Provided passage:

The Foxconn City complex of factories, run by Foxconn Technology Group, employ 235,000 workers and Microsoft, Dell and Hewlett Packard projects are also built on the site. Assembly-line employees earn less than $2 an hour, working sometimes more than 60 hours a week putting together iPads and Microsoft Xbox game consoles for Western consumers.

Inside Apple’s Foxconn factory employee dormitories are equipped with protective nets, pictured here at Foxconn's industrial complex in Shenzhen. Foxconn installed the nets and hired mental-health professionals in response to the spate of suicides that peaked in 2010 with at least 10 deaths.


An employee committed suicide after being accused of stealing a prototype for the iPhone. Sun Danyong, 25, was a university graduate working in the logistics department when the prototype went missing. An investigation revealed that the factory's security staff had beaten him, and he subsequently jumped to his death from the 12th floor of his apartment building.
Foxconn now operates an emergency hotline in the counseling center at Foxconn City in Shenzhen. The center was set up in 2010 as part of an effort to combat rising cases of depression and suicide.

FOXCONN SUICIDES
WINTEK TOXIC EXPOSURE
Other issues of concern are workers with exposure to toxic substances or using dangerous machinery without adequate protection.
In 2010 a Taiwanese manufacturer that makes LCD screens and components for tech giants like Apple, confirmed that 137 of its workers had fallen ill after toxic chemical exposure at work.
Wintek began using n-hexane instead of alcohol sometime last year to clean screens, because apparently it dried more quickly and reduced streaks. Workers at the factory suffered nerve and muscle damage after working with the toxic chemical hexane to clean component touch screens for electronic products.
Hexane has been known to cause long-term and possibly irreversible nerve damage particularly damage to the peripheral nervous system and the spinal cord.
The company and local government both say Wintek’s factory has since stopped using the chemical in its manufacturing process and the manager who decided to use n-hexane has since been fired.
CHILD LABOUR
In 2008 at least 25 child workers were discovered to be working last year in three factories which supply Apple. Apple said the child workers are now no longer being used, or are no longer underage.

Record excerpts:
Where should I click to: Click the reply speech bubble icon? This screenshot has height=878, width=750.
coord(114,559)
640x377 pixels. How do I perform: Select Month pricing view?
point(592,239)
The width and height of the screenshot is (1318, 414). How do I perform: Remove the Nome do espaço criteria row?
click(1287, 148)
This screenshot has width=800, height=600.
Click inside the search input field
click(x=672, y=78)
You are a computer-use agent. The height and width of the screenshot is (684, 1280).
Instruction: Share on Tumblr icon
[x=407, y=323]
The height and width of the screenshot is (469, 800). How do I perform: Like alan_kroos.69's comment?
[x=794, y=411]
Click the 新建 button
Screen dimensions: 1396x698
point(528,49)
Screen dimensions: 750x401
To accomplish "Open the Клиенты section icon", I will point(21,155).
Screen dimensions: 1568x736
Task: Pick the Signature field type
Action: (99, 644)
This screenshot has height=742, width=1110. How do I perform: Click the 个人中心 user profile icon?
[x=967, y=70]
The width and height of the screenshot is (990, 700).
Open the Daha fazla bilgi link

The task: Condense the passage on conditions at Apple supplier factories into three sentences.

Solution for this task: At Foxconn City in Shenzhen, where 235,000 workers are employed, assembly-line employees earn less than $2 an hour and sometimes work more than 60 hours a week. After a spate of suicides peaked in 2010 with at least 10 deaths, Foxconn installed protective nets, hired mental-health professionals and set up a counseling center with an emergency hotline. In 2010 Wintek, a Taiwanese maker of LCD screens and components, confirmed that 137 workers had fallen ill after exposure to n-hexane, which the company and local government say is no longer used, and in 2008 at least 25 child workers were found in three factories supplying Apple.